Actions requises:
**1)** Dans les entrées, reprenez les lignes comprises entre celle qui contient « Find the location of a » et la fin des entrées, bornes incluses, en remplaçant « screenshot » par « image » sans rien modifier d'autre. Laissez les images de côté.
**2)** Prolongez l'extrait sur l'égalité entre femmes et hommes en Suisse à partir de sa dernière phrase.

Extrait:
■ ■ ■ ■

L'ONU critique l'absence d'assurance maternité en Suisse. Keystone Archive

La Suisse doit rapidement introduire une assurance maternité et réviser sa conception figée de la répartition des rôles entre les sexes.

Ces recommandations proviennent du comité de l’ONU pour l’élimination de la discrimination à l’égard des femmes.

Le gouvernement a pris acte de ces observations mercredi. Il a chargé le Département de l’intérieur de les transmettre aux différents acteurs responsables de la promotion de l’égalité en Suisse. Et de les traduire dans les faits.

Et cela même si, comme toute recommandation onusienne, ces recommandations n’ont aucun caractère contraignant.

Loi sur l’égalité saluée

Cela dit tout n’est pas sombre en Suisse. Le comité a salué la loi sur l’égalité (LEg), entrée en vigueur en 1996.

Celle-ci s’applique à tous les domaines de la vie professionnelle, de l’embauche au licenciement, en passant par la formation continue, le salaire ou encore le harcèlement sexuel sur le lieu de travail.

«A ce niveau, la Suisse n’est pas en retard par rapport au reste de l’Europe. Elle s’est même montrée progressiste sur un point: la LEg reconnaît le harcèlement sexuel comme une forme de discrimination», précise Patricia Schulz, directrice du Bureau fédéral de l’égalité.

Des salaires encore inégaux

Il n’empêche que les salaires des femmes restent en moyenne 23% moins élevés que ceux des hommes.

«Même si le taux d’activité rémunéré des Suissesses est plus élevé que la moyenne des autres pays européens, leur pourcentage en temps de travail est très bas», explique Patricia Schulz.

■ ■ ■ ■

Entrées disponibles:

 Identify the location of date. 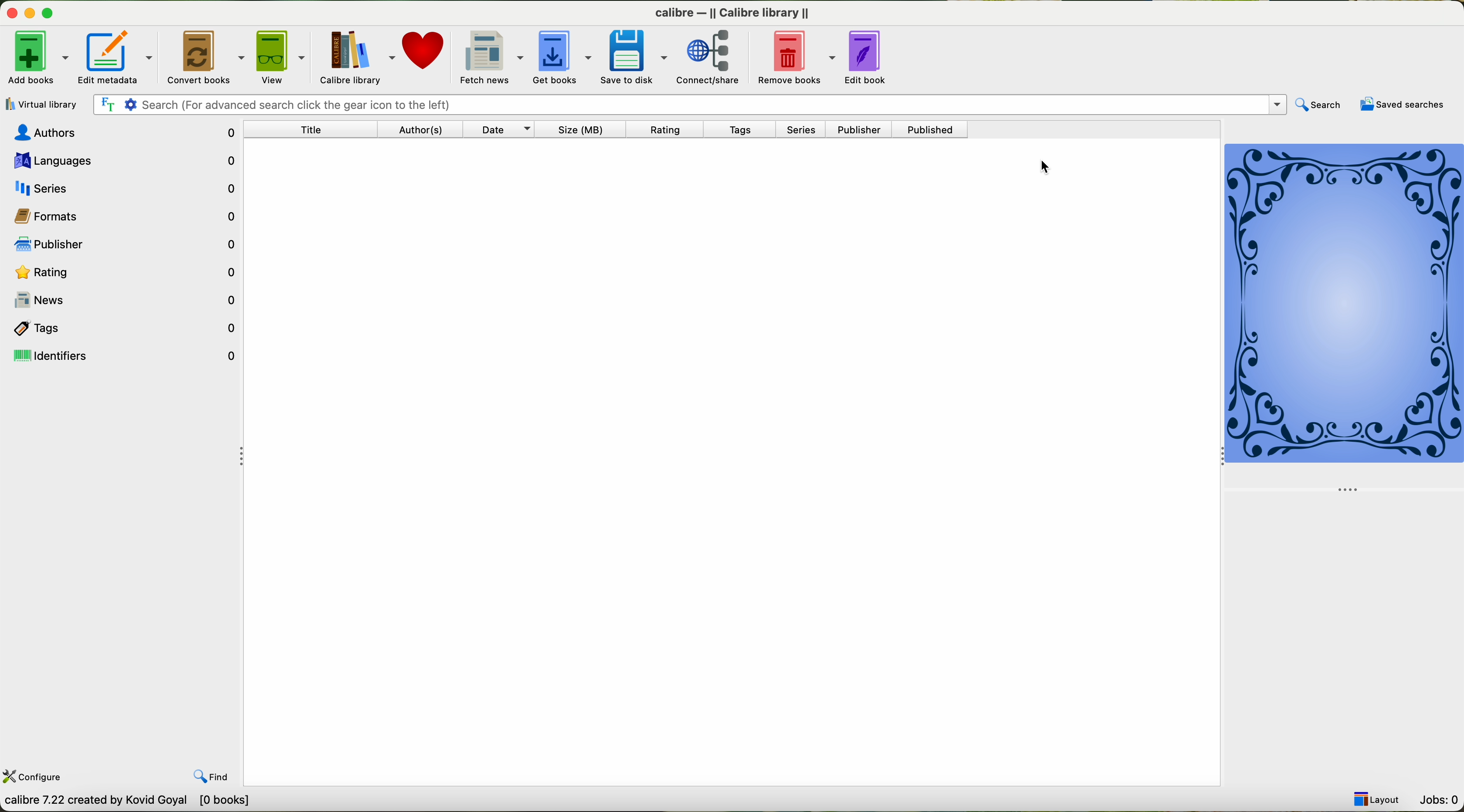
(505, 129).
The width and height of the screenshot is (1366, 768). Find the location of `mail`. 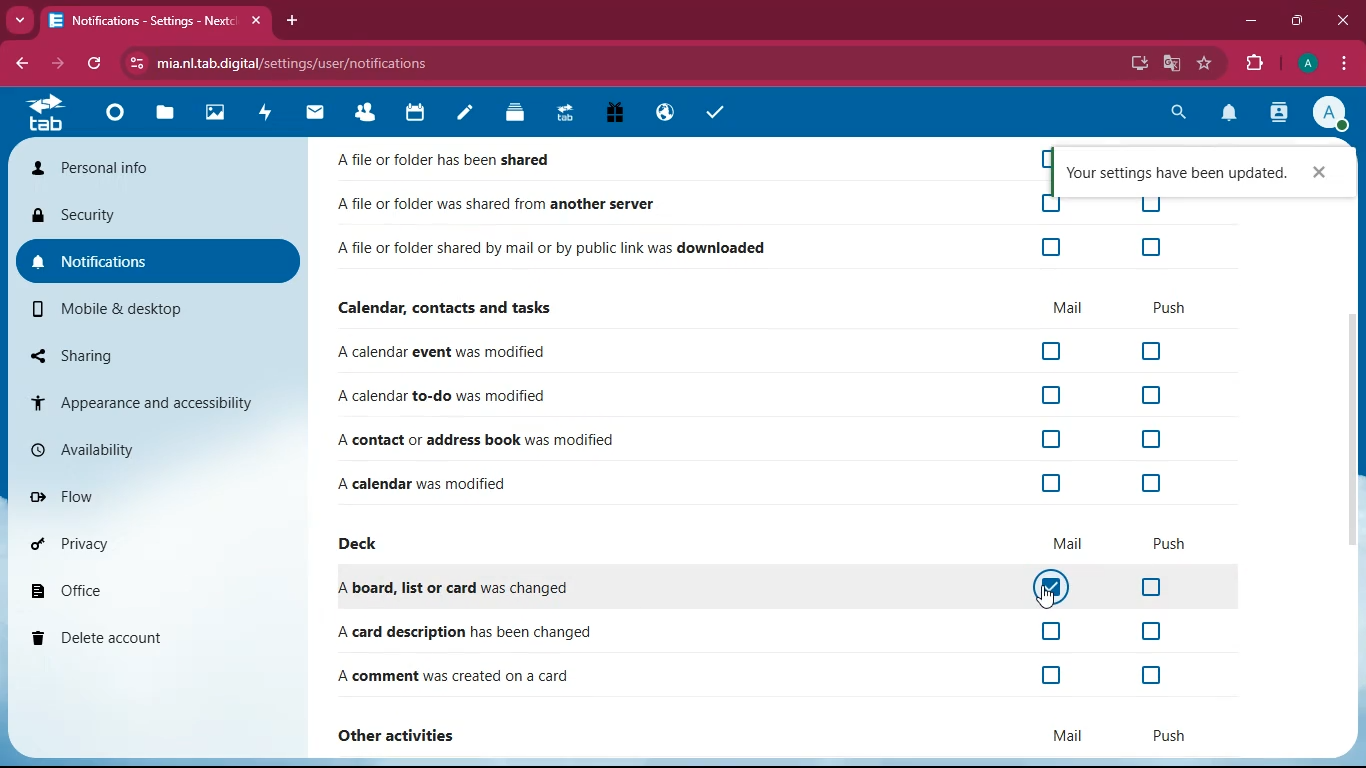

mail is located at coordinates (1070, 302).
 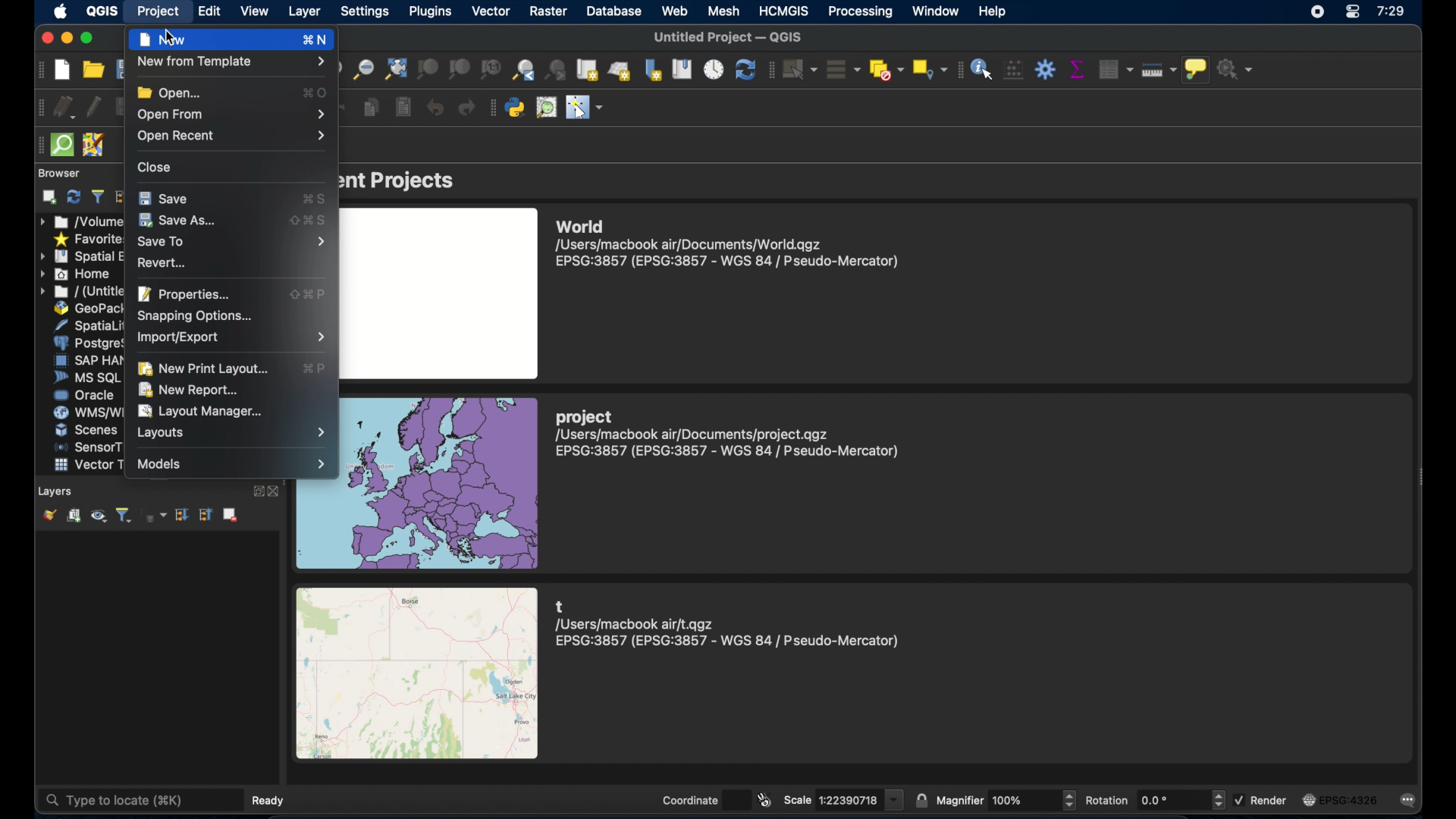 What do you see at coordinates (465, 108) in the screenshot?
I see `redo` at bounding box center [465, 108].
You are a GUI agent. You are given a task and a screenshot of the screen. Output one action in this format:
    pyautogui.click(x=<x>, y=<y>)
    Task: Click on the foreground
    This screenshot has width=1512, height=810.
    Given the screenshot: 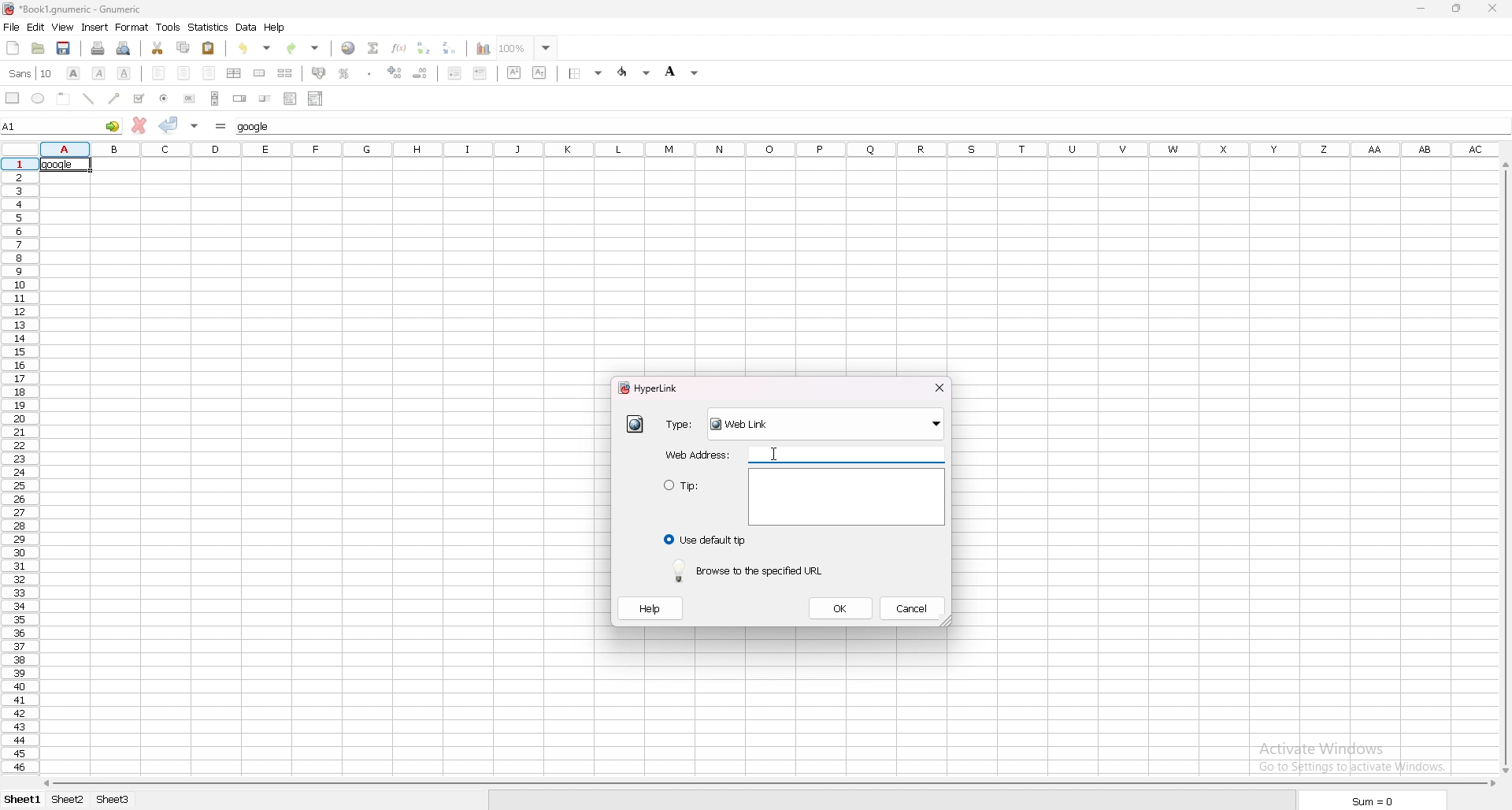 What is the action you would take?
    pyautogui.click(x=636, y=72)
    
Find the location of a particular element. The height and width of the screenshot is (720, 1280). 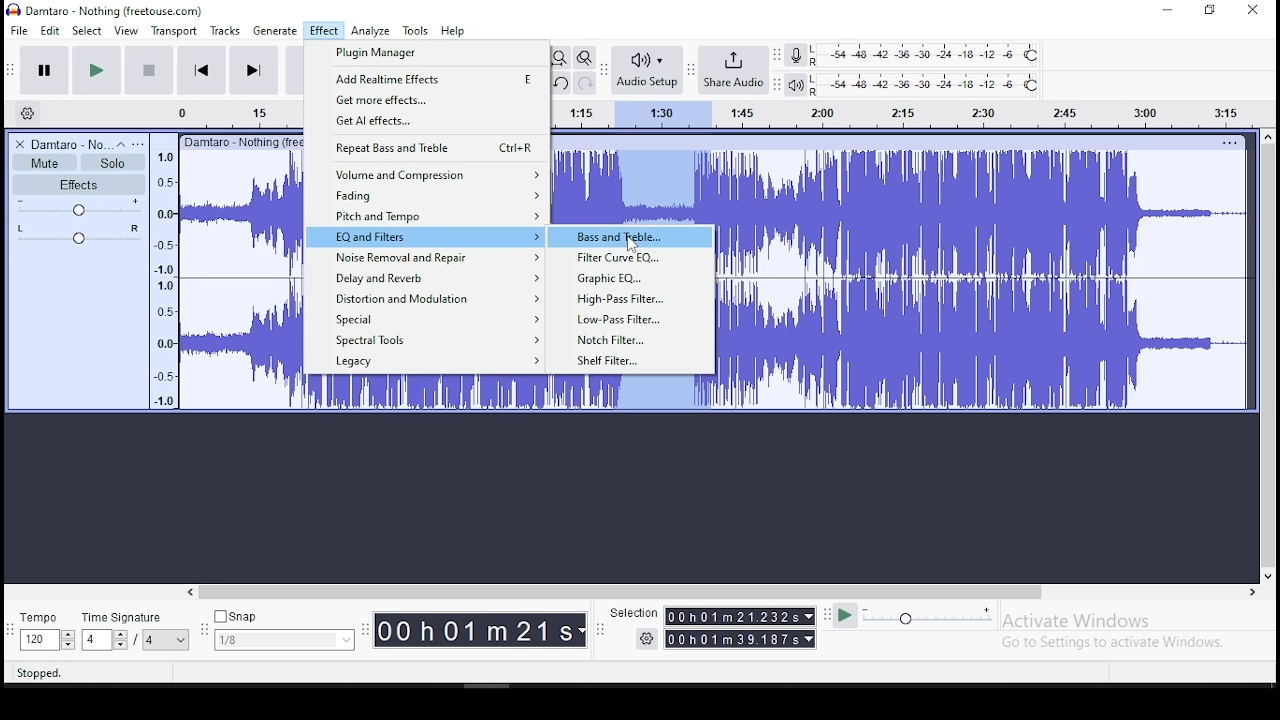

recording level is located at coordinates (927, 54).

■ ■ ■ ■

Ensemble des réponses:
**1)**
Find the location of a particular element. The height and width of the image is (720, 1280). 

recording level is located at coordinates (927, 54).

**2)**
Ce qui, par ailleurs, bloque toute possibilité de carrière pour les femmes.

Ceci s’explique par la répartition du travail qui est resté très traditionnel: les hommes travaillent à plein temps et les femmes à temps partiel. Celles qui ont des enfants en bas âge ont des taux d’occupation de 30% en moyenne.

Ce point a d’ailleurs été vivement critiqué par le comité de l’ONU. Et dans la foulée le manque de structures d’accueil des enfants, crèches ou parascolaire.

La violence conjugale

Par ailleurs, la Suisse a encore des progrès à effectuer – au plan pénal – dans le traitement de la violence conjugale. Elle a par exemple été très lente à reconnaître le viol au sein du couple.

Mais la directrice du bureau de l’égalité estime «qu’on est dans une phase importante de la lutte contre ce type de violence. Il y a une reconnaissance de la gravité du problème.»

A titre d’exemple, le canton de St Gall vient d’instaurer une loi qui permet d’expulser le partenaire violent du domicile conjugal. Elle protège donc mieux la victime qui jusqu’à présent devait fuir.

Il va sans dire que les autres cantons observent de très près cette nouvelle loi. Sans compter qu’une modification du code pénal, visant à poursuivre d’office l’agresseur au sein du couple, est aussi en examen.

Quant aux policiers, ils vont être formés pour intervenir efficacement dans les foyers. Ils ne se contenteront plus seulement de calmer les conjoints. Ils devront poser les bonnes questions afin d’établir un procès-verbal.

Le Centre suisse de prévention de la criminalité vient en effet de lancer une campagne nationale afin d’unifier les pratiques des différentes polices cantonales.

Assurance maternité

Par contre, la Suisse est très clairement épinglée pour l’absence d’une assurance maternité nationale digne de ce nom. C’est en effet le dernier pays européen a ne pas en posséder.

Le dernier projet d’assurance sociale obligatoire, qui prescrivait 14 semaines de congé maternité, a été rejeté par le peuple en décembre 1999.

Depuis, Genève a lancé sa propre assurance maternité. Des projets similaires sont en discussion dans d’autres cantons. Mais ils ne sont pas encore en vigueur.

Cela dit, la plupart attendent de voir si le dernier projet fédéral, lancé notamment par le parlementaire Pierre Triponez, va aboutir.

Il est d’ailleurs en bonne voie puisqu’il a déjà été accepté par une des deux chambres. Il ne sera toutefois applicable qu’aux seules femmes qui travaillent.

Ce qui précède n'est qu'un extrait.